→ **Travail demandé**: Recopiez à l'identique le passage qui va du début des enregistrements jusqu'à la ligne contenant "(1194, 482).", celle-ci comprise. Ne reproduisez pas les images dans votre réponse.

→ **Données enregistrées**:
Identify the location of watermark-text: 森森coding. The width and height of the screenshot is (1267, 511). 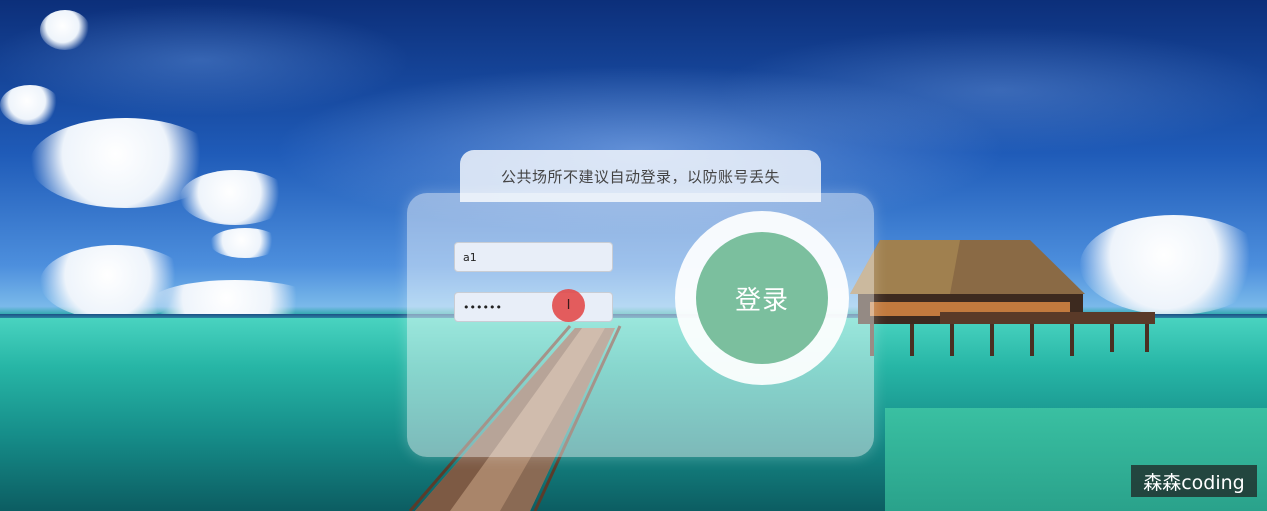
(1194, 482).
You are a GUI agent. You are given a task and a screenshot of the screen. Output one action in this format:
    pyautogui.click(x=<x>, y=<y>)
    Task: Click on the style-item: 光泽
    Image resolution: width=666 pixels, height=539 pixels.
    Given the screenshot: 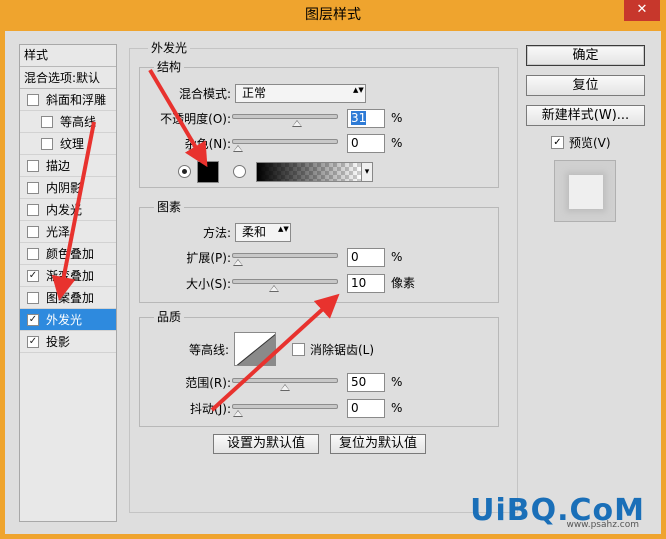 What is the action you would take?
    pyautogui.click(x=68, y=232)
    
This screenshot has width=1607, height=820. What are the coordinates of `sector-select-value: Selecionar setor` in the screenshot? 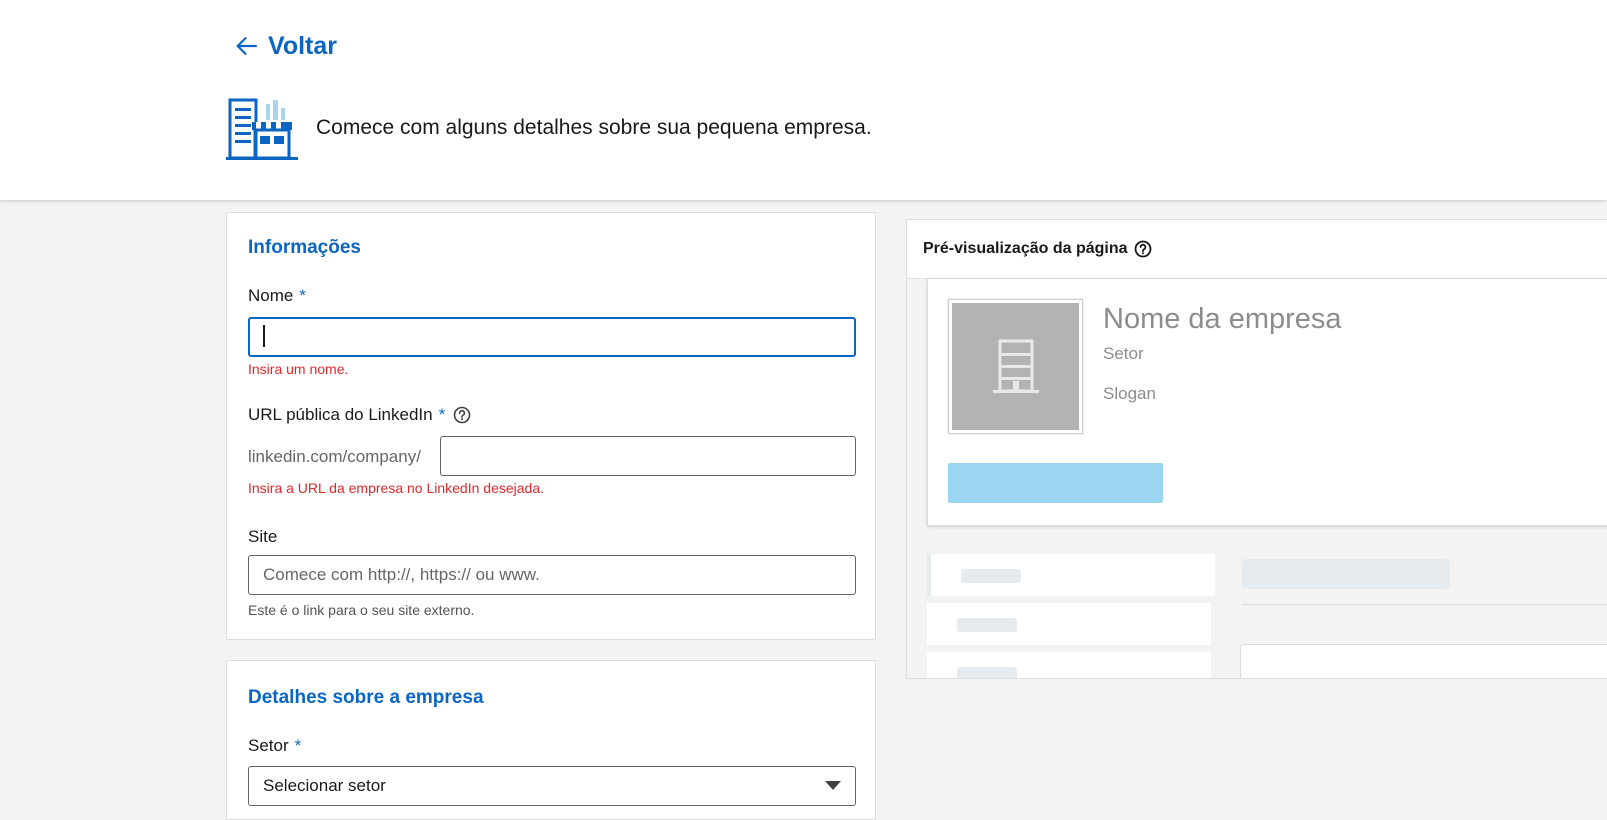 It's located at (324, 786).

→ **Zone de réponse**:
Identify the location of watermark-text: 森森coding. The width and height of the screenshot is (1267, 511). 
(1194, 482).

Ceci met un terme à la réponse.